Copper-Catalyzed Direct C-H Alkylation of Polyfluoroarenes by Using Hydrocarbons as an Alkylating Source.

Construction of carbon-carbon bonds is one of the most important tools in chemical synthesis. In the previously established cross-coupling reactions, prefunctionalized starting materials are employed usually in the form of aryl- or alkyl (pseudo)halides or their metallated derivatives. However, direct use of arenes and alkanes via a twofold oxidative C-H bond activation strategy to access chemoselective C(sp2)-C(sp3) cross-couplings is highly challenging due to the low reactivity of carbon-hydrogen (C-H) bonds and the difficulty in suppressing side reactions such as homocouplings. Herein, we present the new development of a copper-catalyzed cross-dehydrogenative coupling of polyfluoroarenes with alkanes under mild conditions. Not only relatively weak sp3 C-H bonds being at the benzylic or allylic positions but also non-activated hydrocarbons could be alkylated by the newly developed catalyst system.
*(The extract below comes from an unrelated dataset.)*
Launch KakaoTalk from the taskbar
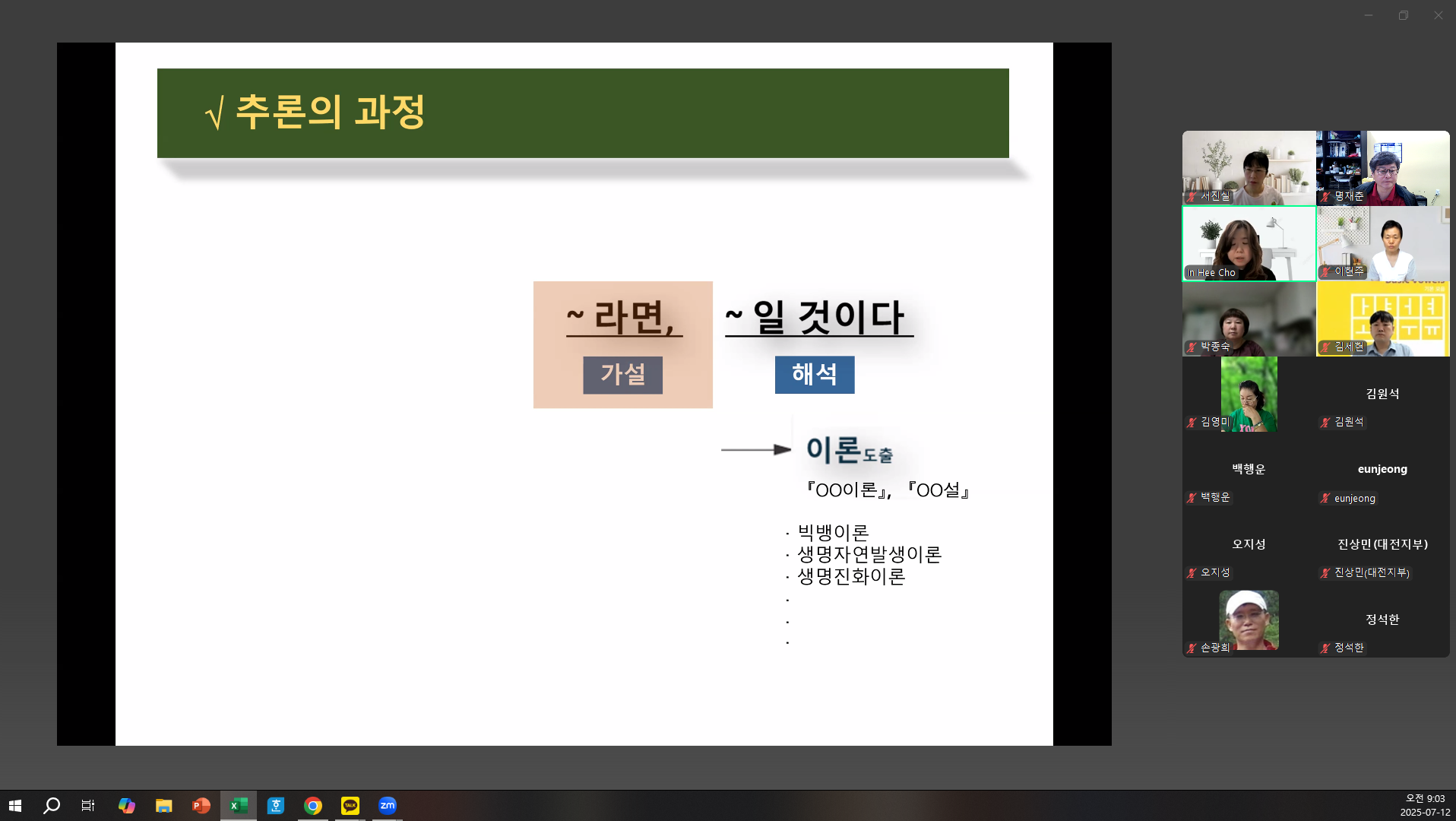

A moderate to high site-selectivity was observed among various C-H bonds in alkanes including gaseous feedstocks and complex molecules. Mechanistic information was obtained by performing combined experimental and computational studies to reveal that copper catalyst plays a dual role in activating both sp3 C-H bonds of alkanes and sp2 polyfluoroarene C-H bonds. It was also suggested that non-covalent pi-pi interaction and weak hydrogen bonds formed in situ between the optimal ligand and arene substrates are key to facilitate the current couplings.